Sin duda. Estos jóvenes eran asombrosos. Y lo más asombroso era que no tenían ni idea de que las generaciones anteriores se habían comportado como ellos. La gente envejecía, por supuesto, se volvía aburrida y seria, eso ya lo sabían. Pero seguramente en su juventud las chicas habrían dormido con sus novios, se habrían apropiado de los coches de sus padres, habrían pasado fuera toda la noche, se habrían teñido el pelo de todos los colores…

El inspector le agradeció su ayuda y, cuando ella se levantó, volvió a ver el pequeño dibujo o tatuaje. Cayó en la cuenta de que no sabía a cuál instituto de la zona iba Sara Williams. Y todavía tenía que despejar la otra incógnita: Veronica Williams…

– ¿Conoces a una chica de tu edad que se llama Sara Williams? ¿No irá a tu instituto por casualidad?

Wexford tuvo la certeza de que Eve nunca había hecho aquella asociación, de que estaba haciéndola ahora por primera vez.

– ¿Se refiere a Sara, la hija del hombre asesinado?

– Sí. ¿Vais al mismo instituto?

– No -respondió con cautela-, pero la conozco.
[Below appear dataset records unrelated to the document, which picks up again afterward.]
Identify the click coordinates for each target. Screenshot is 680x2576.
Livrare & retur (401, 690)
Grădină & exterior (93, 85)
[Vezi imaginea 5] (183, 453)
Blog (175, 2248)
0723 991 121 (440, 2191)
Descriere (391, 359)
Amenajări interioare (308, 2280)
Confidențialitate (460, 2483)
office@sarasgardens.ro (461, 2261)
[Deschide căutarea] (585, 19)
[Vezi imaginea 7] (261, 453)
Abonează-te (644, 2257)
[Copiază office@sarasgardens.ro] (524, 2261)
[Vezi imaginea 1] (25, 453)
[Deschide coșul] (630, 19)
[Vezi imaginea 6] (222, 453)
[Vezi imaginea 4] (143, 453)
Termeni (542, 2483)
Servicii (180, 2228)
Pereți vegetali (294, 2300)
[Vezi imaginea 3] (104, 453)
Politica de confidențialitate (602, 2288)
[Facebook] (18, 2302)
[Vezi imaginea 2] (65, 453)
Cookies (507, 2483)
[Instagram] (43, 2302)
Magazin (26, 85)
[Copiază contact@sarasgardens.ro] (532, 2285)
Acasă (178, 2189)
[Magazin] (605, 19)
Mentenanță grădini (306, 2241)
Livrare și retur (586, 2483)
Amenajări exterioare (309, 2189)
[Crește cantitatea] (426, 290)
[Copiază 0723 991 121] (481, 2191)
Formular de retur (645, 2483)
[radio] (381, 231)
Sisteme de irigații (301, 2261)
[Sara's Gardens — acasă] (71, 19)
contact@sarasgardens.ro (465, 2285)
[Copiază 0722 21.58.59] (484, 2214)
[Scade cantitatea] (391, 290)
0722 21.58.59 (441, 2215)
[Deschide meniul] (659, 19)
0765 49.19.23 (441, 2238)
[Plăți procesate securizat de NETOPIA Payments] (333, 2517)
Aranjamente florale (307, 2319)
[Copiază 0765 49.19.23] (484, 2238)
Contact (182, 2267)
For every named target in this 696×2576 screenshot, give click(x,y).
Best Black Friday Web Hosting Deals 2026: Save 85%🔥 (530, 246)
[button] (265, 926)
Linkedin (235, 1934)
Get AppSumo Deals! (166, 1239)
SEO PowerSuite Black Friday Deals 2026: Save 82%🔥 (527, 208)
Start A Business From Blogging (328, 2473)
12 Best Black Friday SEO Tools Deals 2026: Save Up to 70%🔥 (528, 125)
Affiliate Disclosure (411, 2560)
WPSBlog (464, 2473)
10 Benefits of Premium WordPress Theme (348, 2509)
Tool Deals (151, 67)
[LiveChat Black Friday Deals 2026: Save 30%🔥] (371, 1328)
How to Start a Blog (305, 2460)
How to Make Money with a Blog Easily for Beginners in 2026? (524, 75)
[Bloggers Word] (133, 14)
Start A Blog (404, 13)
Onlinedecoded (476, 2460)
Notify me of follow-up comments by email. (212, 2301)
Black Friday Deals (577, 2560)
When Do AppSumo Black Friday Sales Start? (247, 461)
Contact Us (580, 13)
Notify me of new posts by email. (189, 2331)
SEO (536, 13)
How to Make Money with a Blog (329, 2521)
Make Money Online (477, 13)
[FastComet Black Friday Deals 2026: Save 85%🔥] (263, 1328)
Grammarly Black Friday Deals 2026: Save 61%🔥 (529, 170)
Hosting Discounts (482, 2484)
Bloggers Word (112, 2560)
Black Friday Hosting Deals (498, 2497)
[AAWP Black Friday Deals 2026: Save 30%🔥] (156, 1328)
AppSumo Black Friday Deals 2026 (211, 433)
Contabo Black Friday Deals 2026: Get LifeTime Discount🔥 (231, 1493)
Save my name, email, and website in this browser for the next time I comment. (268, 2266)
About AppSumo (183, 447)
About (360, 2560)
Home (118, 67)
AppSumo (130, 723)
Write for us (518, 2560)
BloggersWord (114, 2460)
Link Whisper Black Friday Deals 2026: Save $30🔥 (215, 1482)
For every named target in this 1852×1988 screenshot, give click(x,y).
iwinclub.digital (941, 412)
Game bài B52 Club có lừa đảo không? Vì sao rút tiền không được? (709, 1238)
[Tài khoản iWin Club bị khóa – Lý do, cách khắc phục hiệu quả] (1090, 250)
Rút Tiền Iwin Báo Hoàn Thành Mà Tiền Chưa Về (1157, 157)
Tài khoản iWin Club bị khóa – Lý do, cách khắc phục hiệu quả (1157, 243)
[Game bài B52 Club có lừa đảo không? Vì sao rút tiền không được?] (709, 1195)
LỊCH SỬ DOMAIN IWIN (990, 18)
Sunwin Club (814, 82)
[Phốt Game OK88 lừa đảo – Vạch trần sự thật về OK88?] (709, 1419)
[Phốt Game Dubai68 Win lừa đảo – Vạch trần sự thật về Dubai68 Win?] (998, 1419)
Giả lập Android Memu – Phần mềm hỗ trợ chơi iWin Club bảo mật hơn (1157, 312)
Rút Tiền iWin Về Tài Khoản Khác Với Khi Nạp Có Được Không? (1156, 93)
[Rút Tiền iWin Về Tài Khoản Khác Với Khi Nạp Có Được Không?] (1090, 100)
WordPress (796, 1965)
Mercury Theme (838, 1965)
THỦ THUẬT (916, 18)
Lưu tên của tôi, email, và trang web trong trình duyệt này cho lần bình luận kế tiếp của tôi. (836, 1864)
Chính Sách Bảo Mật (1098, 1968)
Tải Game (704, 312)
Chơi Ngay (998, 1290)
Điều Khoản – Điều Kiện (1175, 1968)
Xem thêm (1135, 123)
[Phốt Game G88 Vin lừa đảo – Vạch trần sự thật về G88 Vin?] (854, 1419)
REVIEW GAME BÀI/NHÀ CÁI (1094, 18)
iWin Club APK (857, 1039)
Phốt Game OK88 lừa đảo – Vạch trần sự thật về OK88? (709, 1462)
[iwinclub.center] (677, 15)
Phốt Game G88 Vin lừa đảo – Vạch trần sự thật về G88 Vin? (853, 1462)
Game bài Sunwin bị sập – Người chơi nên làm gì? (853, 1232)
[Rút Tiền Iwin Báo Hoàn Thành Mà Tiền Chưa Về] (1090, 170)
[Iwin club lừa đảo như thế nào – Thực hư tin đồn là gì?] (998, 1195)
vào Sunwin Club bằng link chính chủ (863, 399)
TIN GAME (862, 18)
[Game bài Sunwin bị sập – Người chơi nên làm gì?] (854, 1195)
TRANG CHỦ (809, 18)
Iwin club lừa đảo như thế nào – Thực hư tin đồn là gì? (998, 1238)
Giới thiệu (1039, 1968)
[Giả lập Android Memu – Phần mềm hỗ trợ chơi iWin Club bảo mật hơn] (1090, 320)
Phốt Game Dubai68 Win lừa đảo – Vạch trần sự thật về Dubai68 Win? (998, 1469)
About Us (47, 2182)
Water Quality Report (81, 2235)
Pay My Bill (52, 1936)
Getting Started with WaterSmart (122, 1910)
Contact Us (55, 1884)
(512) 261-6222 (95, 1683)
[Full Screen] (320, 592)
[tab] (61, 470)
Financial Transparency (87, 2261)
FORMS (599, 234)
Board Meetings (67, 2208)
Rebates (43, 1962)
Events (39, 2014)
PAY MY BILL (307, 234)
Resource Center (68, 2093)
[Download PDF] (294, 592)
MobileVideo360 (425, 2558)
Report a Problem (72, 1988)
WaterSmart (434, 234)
Wheatley vivía en una urbanización nueva situada en la parte de Myringham que daba a Pomfret. La había construido, recordaba Burden, una empresa tan ansiosa por vender sus casas que había garantizado hipotecas del cien por cien por ellas y prometido recomprar la casa por el precio de venta si al cabo de dos años el propietario no estaba satisfecho. El lugar tenía un aspecto inhóspito y extrañamente frío a la luz del sol de junio. La mujer de Wheatley, que estaba embarazada, salió a la puerta. Detrás de ella, agarrándose a su falda, apareció una niña de unos tres años. Como estaba especialmente sensible al respecto, Burden, tras fijarse en que la mujer estaba embarazada y en que su hija era precisamente una niña, pensó que el embarazo de su mujer quizá hubiera influido en la actitud de Wheatley hacia la joven que había recogido. Por ejemplo, podía haberse sentido frustrado sexualmente. Burden lo sabía todo sobre aquel asunto. Wheatley también podía haber exagerado la bondad de sus intenciones con respecto a la joven porque no se atrevía a correr el riesgo de que su esposa se enterara de que él era capaz de poner la mano encima de las rodillas de otras mujeres o, en este caso, de ponerla encima de sus senos.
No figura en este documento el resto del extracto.